» **Source material**
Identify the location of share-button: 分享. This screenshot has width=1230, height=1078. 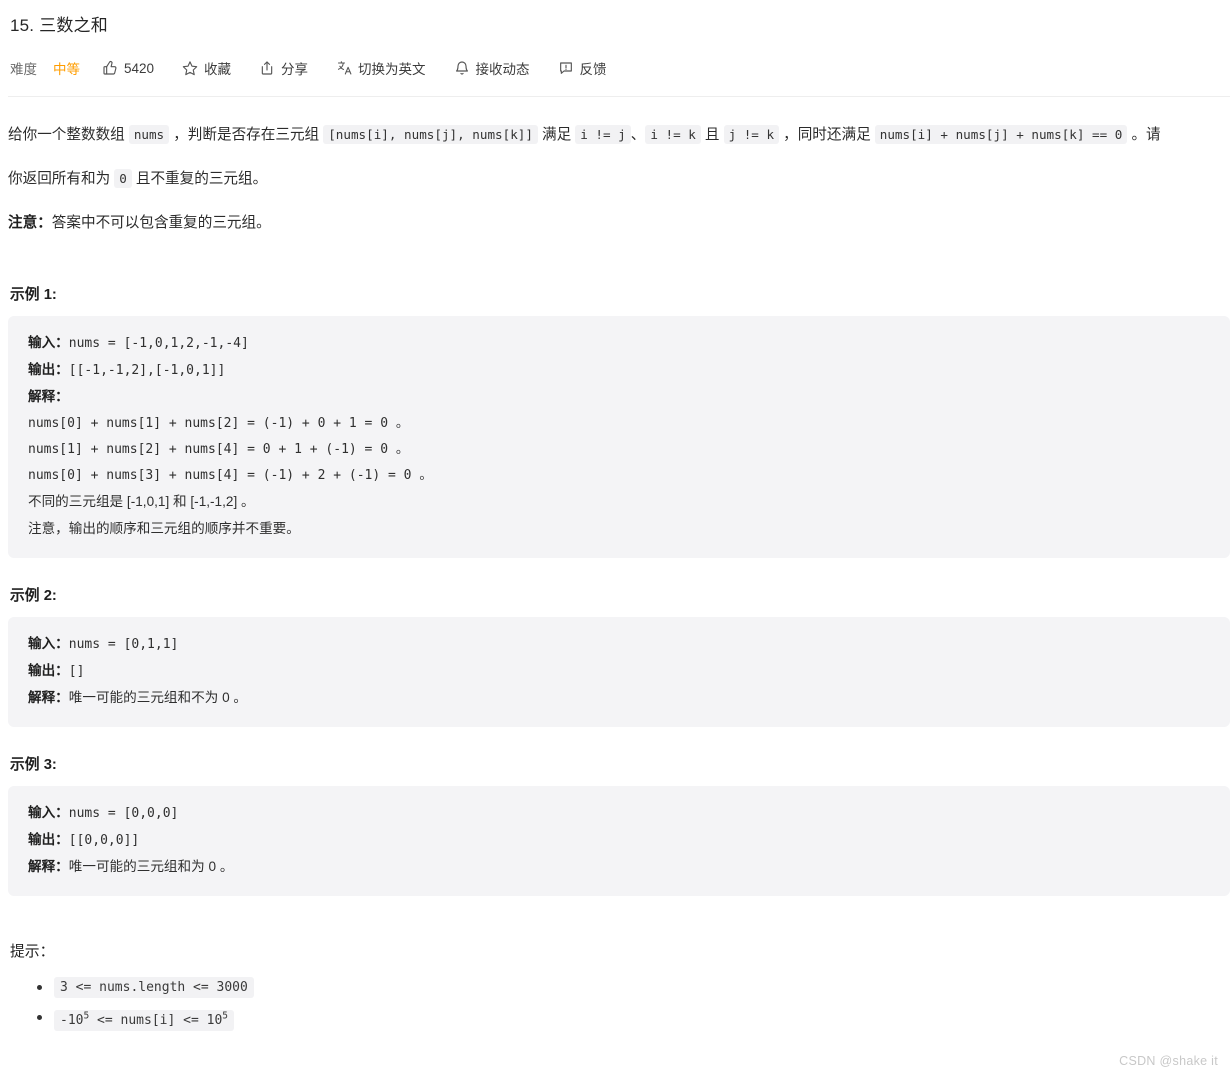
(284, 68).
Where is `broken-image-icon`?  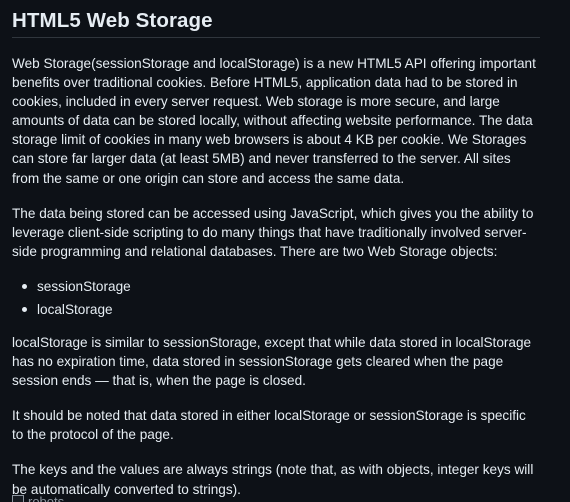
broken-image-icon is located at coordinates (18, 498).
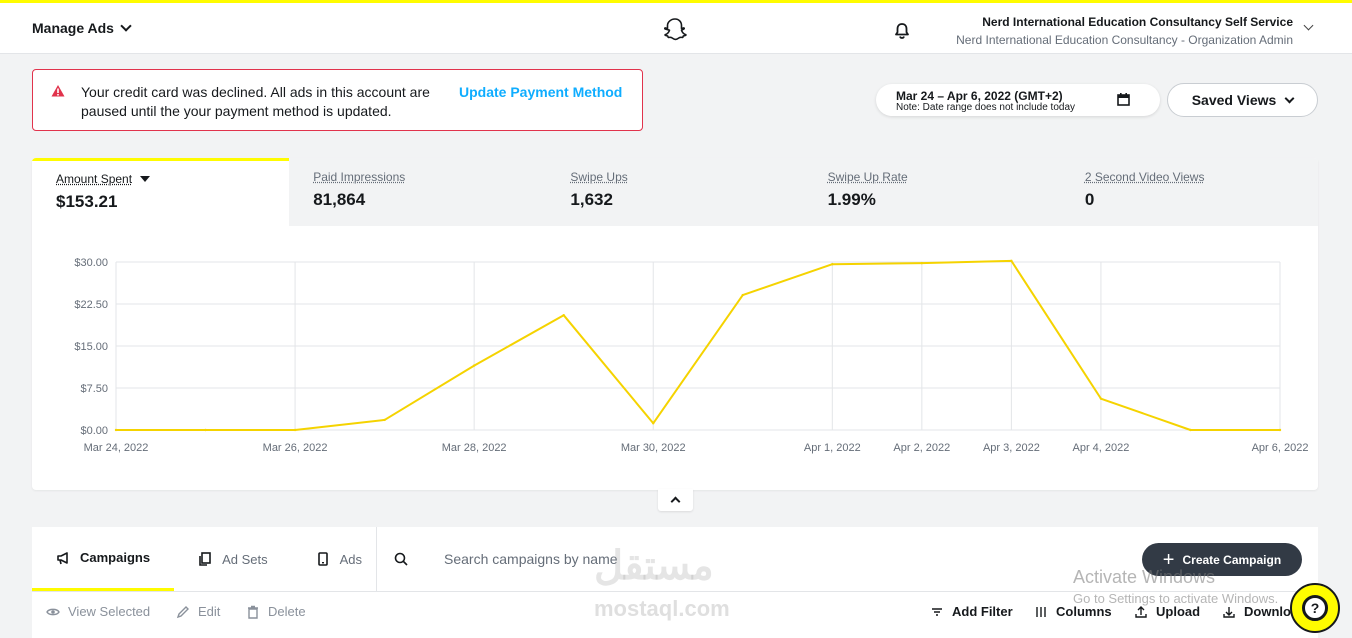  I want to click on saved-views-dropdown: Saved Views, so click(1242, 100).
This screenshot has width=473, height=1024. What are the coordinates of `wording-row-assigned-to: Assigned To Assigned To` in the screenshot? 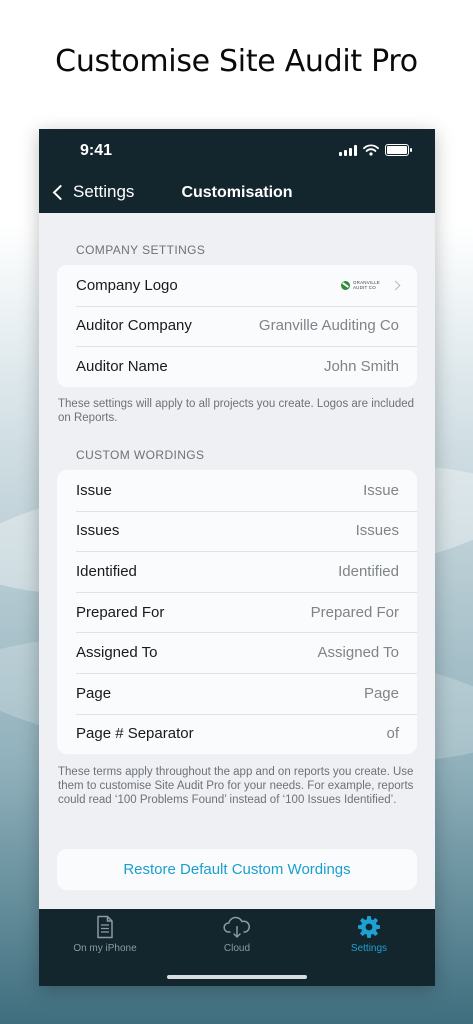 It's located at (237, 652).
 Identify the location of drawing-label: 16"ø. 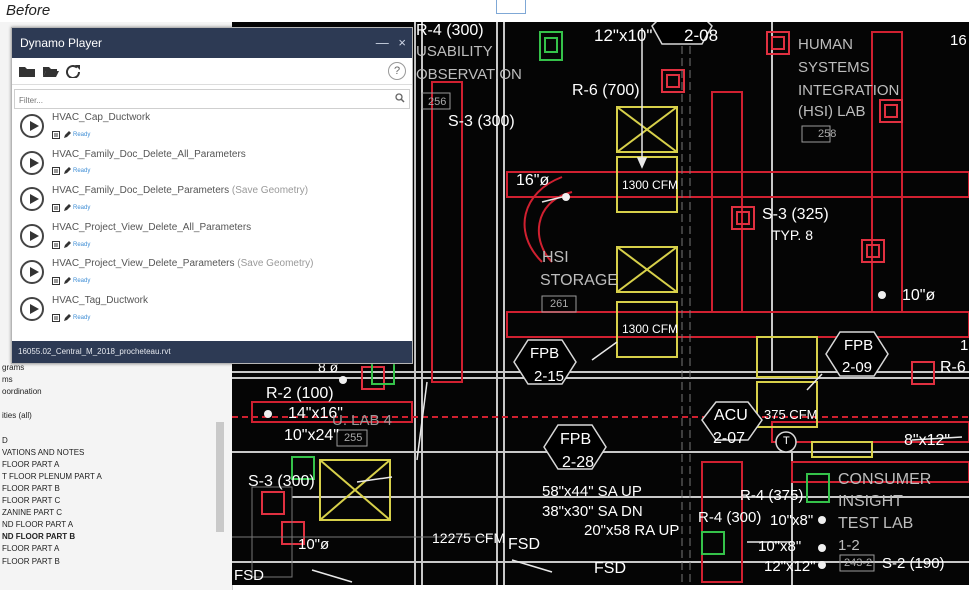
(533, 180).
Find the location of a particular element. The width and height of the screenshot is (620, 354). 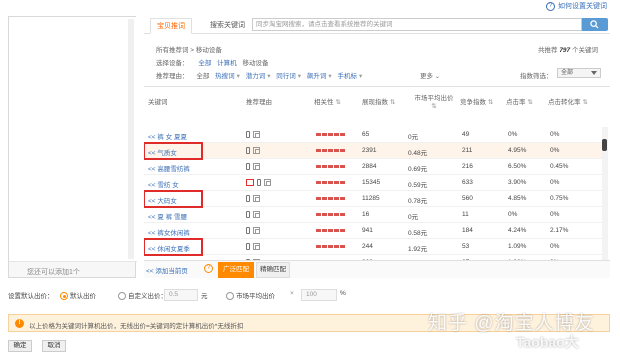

» **Work item**
Transcribe the items verbatim, from the start of the items through the line containing "I want to click". Omit the pictures from your answer.

» **Finished exercise**
Identify the location of share-button: 分享. This screenshot has width=1230, height=1078. 
(284, 68).
Where is `broken-image-icon`?  
broken-image-icon is located at coordinates (18, 498).
  I want to click on saved-views-dropdown: Saved Views, so click(1242, 100).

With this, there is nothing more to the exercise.